Peer cultures, often related to gender and other demographic characteristics, affect a wide array of attitudes and behaviours including negotiations. 

Managing groups is key to negotiation

The first gender difference we identified is that compared to men, women are less comfortable in functioning in large groups while good at maintaining intimate dyadic relationships with relatively known others. By contrast, men are found to be good at managing collectives as they spend more time interacting with a broader spectrum of others in larger groups. This suggests that women may perform more poorly in multi-party negotiations, where the ability to navigate multiple parties and to manage effective coalitions is a key for success. 

The second gender difference we observed was that men, who are often exposed to more intergroup competition (e.g., team sports) as part of their socialisation, tend to feel more comfortable with competing with others for status. By contrast, women, due to a peer culture that has a greater appreciation for harmony and equality, often find competition inherently undesirable. Given all negotiations have a competitive component, this difference might explain a greater reluctance to enter negotiations and suboptimal performance during negotiations. 

Lastly, in women’s friendships, a higher level of exclusivity is typically required, and tolerance for conflicts is lower than in male’s group-based friendships. This difference has an implication in work relationships that shifts between competitive situations such as negotiations and cooperative ones. After women negotiate with their coworkers, they might find it difficult to cooperate with them in new tasks, in short, experiencing some relational damage.

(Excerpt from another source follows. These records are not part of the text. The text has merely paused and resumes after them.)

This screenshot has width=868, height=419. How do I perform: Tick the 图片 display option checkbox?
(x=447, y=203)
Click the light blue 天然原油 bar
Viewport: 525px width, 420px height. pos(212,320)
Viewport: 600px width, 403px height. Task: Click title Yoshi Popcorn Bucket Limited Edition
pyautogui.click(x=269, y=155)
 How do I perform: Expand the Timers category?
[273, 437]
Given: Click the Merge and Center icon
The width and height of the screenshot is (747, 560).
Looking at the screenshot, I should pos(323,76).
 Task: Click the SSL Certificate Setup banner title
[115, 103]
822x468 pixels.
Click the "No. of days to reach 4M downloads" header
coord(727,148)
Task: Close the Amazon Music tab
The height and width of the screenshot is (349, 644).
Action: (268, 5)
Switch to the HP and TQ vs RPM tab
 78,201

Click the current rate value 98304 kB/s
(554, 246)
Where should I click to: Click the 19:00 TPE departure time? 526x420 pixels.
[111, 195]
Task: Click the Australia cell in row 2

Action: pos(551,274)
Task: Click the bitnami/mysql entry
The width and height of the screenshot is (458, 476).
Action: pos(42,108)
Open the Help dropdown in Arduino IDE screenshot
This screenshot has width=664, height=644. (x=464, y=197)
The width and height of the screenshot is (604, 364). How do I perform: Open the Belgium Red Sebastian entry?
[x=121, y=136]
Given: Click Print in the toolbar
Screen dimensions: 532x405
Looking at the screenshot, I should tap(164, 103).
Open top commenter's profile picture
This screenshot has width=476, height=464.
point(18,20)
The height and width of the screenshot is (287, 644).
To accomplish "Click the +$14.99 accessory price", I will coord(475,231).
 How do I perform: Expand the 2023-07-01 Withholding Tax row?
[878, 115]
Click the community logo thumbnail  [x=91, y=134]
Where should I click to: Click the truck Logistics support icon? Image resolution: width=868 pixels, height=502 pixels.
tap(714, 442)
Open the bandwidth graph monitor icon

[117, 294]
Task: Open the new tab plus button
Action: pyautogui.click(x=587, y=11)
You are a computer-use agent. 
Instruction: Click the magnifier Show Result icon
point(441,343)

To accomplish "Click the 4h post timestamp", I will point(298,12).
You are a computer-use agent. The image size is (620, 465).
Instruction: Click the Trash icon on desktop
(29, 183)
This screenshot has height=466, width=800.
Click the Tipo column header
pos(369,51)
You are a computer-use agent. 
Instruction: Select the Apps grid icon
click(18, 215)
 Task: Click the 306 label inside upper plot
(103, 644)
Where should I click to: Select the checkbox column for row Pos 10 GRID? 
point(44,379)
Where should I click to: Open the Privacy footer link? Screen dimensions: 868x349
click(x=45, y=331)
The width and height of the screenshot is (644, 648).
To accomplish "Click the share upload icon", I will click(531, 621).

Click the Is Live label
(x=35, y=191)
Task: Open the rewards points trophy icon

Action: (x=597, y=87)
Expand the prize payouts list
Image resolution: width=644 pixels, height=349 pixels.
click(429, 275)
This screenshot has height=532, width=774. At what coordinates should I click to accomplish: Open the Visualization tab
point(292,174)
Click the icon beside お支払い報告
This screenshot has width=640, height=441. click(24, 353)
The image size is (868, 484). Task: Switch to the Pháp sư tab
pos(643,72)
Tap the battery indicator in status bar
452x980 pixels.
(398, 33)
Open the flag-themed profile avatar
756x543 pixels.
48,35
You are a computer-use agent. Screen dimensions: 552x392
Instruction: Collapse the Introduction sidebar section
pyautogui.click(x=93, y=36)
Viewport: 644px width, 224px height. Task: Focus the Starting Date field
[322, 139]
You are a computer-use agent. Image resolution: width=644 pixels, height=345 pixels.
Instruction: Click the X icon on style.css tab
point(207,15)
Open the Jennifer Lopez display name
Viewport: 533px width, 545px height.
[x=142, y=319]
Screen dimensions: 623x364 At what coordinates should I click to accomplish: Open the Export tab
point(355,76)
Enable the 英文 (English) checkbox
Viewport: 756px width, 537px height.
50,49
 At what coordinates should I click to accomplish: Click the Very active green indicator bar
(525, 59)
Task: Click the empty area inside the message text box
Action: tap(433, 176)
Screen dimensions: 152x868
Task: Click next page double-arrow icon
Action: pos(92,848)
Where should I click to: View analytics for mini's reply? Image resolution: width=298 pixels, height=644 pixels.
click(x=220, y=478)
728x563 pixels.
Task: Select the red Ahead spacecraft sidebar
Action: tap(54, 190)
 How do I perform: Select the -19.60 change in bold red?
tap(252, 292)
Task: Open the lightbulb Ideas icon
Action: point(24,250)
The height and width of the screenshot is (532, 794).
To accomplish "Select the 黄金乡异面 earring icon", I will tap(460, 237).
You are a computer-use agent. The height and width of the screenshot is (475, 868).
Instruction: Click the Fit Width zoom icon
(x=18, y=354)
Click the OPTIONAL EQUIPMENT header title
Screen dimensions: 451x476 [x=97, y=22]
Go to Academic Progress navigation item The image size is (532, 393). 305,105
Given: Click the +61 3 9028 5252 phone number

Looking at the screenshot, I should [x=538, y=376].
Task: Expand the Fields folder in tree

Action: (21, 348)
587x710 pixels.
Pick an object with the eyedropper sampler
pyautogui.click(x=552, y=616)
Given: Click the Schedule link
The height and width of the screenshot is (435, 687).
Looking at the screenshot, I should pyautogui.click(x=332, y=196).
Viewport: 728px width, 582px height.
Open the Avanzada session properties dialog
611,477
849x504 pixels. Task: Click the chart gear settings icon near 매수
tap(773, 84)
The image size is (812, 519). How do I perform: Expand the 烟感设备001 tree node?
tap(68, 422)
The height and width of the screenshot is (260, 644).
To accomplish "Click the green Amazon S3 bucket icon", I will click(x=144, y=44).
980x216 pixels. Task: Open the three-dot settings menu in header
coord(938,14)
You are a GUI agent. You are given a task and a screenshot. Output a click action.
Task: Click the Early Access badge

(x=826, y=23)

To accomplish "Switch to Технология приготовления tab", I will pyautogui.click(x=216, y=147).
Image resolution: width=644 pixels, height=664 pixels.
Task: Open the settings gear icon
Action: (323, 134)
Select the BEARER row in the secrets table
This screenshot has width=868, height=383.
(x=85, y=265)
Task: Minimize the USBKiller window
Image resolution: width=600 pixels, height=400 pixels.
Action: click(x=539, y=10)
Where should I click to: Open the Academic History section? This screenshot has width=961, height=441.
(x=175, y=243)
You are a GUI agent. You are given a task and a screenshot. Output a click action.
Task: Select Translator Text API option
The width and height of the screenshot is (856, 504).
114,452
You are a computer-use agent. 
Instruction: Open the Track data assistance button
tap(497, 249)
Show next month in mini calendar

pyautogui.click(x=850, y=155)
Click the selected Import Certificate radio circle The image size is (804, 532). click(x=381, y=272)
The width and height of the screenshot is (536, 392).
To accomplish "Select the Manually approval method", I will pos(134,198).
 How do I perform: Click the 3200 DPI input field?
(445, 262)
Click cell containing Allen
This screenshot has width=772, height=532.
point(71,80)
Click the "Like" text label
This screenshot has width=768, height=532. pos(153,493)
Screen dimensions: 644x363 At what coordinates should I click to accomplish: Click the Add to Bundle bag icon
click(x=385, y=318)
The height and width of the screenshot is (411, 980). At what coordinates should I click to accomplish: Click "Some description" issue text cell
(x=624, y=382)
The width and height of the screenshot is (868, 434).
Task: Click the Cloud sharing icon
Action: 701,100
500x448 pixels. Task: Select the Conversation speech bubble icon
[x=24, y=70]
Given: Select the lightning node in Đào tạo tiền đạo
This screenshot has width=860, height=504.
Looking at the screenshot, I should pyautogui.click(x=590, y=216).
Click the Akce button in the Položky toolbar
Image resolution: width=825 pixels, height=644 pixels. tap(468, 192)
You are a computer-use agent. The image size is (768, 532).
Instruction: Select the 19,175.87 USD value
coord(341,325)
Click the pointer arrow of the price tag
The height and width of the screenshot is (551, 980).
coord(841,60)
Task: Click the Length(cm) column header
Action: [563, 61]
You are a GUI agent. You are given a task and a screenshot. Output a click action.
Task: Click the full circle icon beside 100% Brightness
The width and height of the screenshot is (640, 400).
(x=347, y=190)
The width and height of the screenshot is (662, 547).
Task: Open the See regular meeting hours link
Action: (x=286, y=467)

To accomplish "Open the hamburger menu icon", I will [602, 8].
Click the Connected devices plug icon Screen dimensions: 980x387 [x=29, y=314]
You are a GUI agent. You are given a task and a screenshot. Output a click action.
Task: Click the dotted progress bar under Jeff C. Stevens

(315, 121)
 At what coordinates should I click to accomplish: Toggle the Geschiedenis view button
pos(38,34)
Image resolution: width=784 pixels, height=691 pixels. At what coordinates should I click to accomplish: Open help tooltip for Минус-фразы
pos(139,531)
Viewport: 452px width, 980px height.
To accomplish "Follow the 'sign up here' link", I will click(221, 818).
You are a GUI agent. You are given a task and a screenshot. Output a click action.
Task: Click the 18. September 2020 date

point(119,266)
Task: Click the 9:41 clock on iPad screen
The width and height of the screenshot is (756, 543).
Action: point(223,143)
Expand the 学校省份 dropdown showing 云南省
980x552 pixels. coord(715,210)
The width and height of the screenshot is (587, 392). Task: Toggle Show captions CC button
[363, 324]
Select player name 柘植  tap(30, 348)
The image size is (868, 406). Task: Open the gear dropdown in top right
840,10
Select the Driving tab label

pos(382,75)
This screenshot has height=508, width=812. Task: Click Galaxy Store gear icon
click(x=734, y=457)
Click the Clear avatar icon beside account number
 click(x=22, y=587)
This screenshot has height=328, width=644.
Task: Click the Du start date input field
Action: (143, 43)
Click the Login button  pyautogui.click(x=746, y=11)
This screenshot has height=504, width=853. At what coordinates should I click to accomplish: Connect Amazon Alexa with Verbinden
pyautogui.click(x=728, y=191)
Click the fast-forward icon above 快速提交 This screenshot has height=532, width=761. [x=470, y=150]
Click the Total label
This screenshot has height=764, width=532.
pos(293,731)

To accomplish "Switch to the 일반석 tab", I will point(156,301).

Research and popular articles have highlighted how costly the absence of negotiation can be. A failure to negotiate at work can lead to lower salaries and the dismissal of important career opportunities. A failure to empower women in negotiations can hurt organisations as well, by narrowing their talent pipeline. 

Actively shifting the negotiation dynamic

So what can we do to encourage women to engage more actively in negotiations at their work? Although our personalities and value systems are often shaped early on, adults can change their beliefs and behaviours through the intention for change and regular practice. First, if you find negotiations negative and difficult, you first need to consider the wide array of benefits that negotiations can bring you and any organisations you are a part of. Open and proactive negotiations for promotions can open avenues for better development and training, which can be beneficial to employees and employers.

Second, if you identify practice as the issue, begin by taking part in company-organised workshops on negotiations, or encourage your workplace to set them up. Outside work, debate clubs, volunteer groups, or team sports such as netball or soccer all can be a great setting where individuals naturally interact with multiple others, negotiate for a variety of decisions, and form and dissolve different allies. Like many other things, practice will make negotiation more comfortable. 

Finally, women need to check the degree to which emotions play a role in negotiating situations, as emotions are one of the strongest habits. Even after broadening our view on negotiation, negative emotions may arise from time to time. There is no one-for-all solution for emotion management. But research has shown that we can manage our emotions to a good extent through paying attention our own self-narratives. 

Although I have highlighted a set of things women can do themselves to be more active and comfortable in negotiations, I do not suggest that it is all about changing ourselves. Organisations should provide support, given that employees’ thoughts and behaviours are constantly shaped and reshaped in the workplaces, where they spend much of their waking life.  

Organisations must set up cultures and procedures where employees can openly propose different ideas to their company, as well as to each other.